[EM] Instant Strategic Approval
Raph Frank
raphfrk at gmail.com
Sun Aug 15 05:31:52 PDT 2010
On Sun, Aug 15, 2010 at 11:55 AM, Kristofer Munsterhjelm
<km-elmet at broadpark.no> wrote:
> After talking about that Approval should be DSV, I thought of this method.
> It is:
>
> - Voters submit ranked ballots.
> - First count as in Plurality. Candidates that are tied at top rank may
> either get one point each, or 1/k if there are k tied candidates - I don't
> know which would be better.
> - Call the Plurality winner "X" and the runner-up "Y".
> - Using the Plurality data and the original ballots, count each ballot as if
> he voter employed approval strategy A. That is, approve all candidates
> ranked ahead of X, and X if he is ranked ahead of Y.

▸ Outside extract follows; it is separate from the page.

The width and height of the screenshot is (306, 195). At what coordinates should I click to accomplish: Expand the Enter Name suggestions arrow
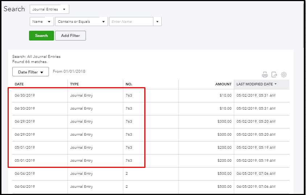click(157, 22)
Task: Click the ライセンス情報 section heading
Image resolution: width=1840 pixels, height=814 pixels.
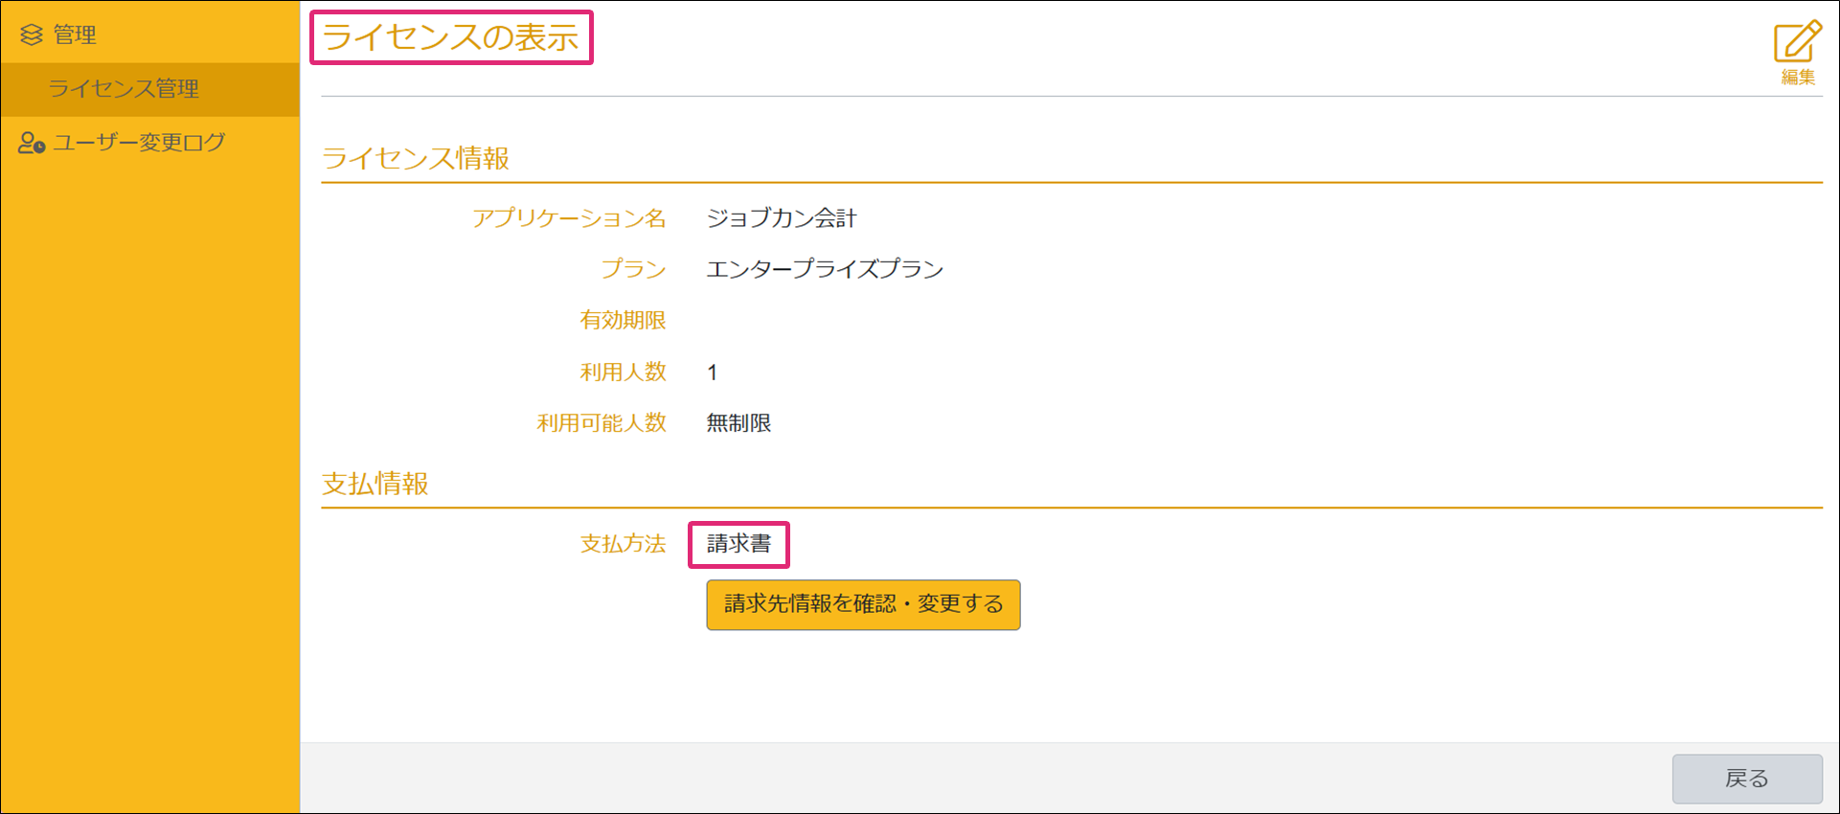Action: [416, 158]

> - The candidate with the highest approval score wins.
>
> Would that method be any good? I don't know. It probably wouldn't be
> monotone, but it is quite simple. Since it's "instant", it would have the
> same problems with regards to ordinary strategic approval as IRV has with
> regards to exhaustive runoff.
You might need multiple rounds to get it to stabilise. Ofc, if there
are no condorcet winners, then that rule could cause it to oscillate.
It doesn't help with the Burr dilemma.
26: D1>D2>R
25: D2>D1>R
49: R>D1=D2
R(X) + D1(Y) win round 1, so round 2 is
26: D1 + D2
25: D1 + D2
49: R
This gives a D1+D2 tie.
The reason is that it has estimated the expected winner wrongly.
>From round 2, D1 and D2 are the expected winners, so the vote would go
26: D1
25: D2
49: R + ?(D1 or D2)
This flips it back so the Republican votes pick the winner.
What about using a method that sums up the votes over may rounds,
using the running totals to estimate the expected winners.
So round 1: (plurality)
D1: 26
D2: 25
R: 49
X = R , Y = D1
Round 2
D1: 51
D2: 51
R: 49
Total:
D1: 77
D2: 76
R: 98
X = R , Y = D1 (still)
(The next few rounds could be done by computer and don't need a
physical recount, as X and Y don't change).
Round 12 (10 more rounds)
D1: 77 + 10*51 = 587
D2: 76 + 10*51 = 586
R: 98 + 10*49 = 588
Still X = R, Y = D1
Round 13
D1: 587 + 51 = 638
D2: 586 + 51 = 637
R: 588 + 49 = 637
X = D1, Y = R (ahem, pretend it is really round 12.5 :) )
Votes become
26: D1
25: D2 + D1
49: R
D1: 689
D2: 662
R: 686
Now, D1 + R are the top-2 and that will not change, so D2 can never catch up.
However, I think the above is just a complex way of saying pick the
condorcet winner and the method would only stabilise if there is one.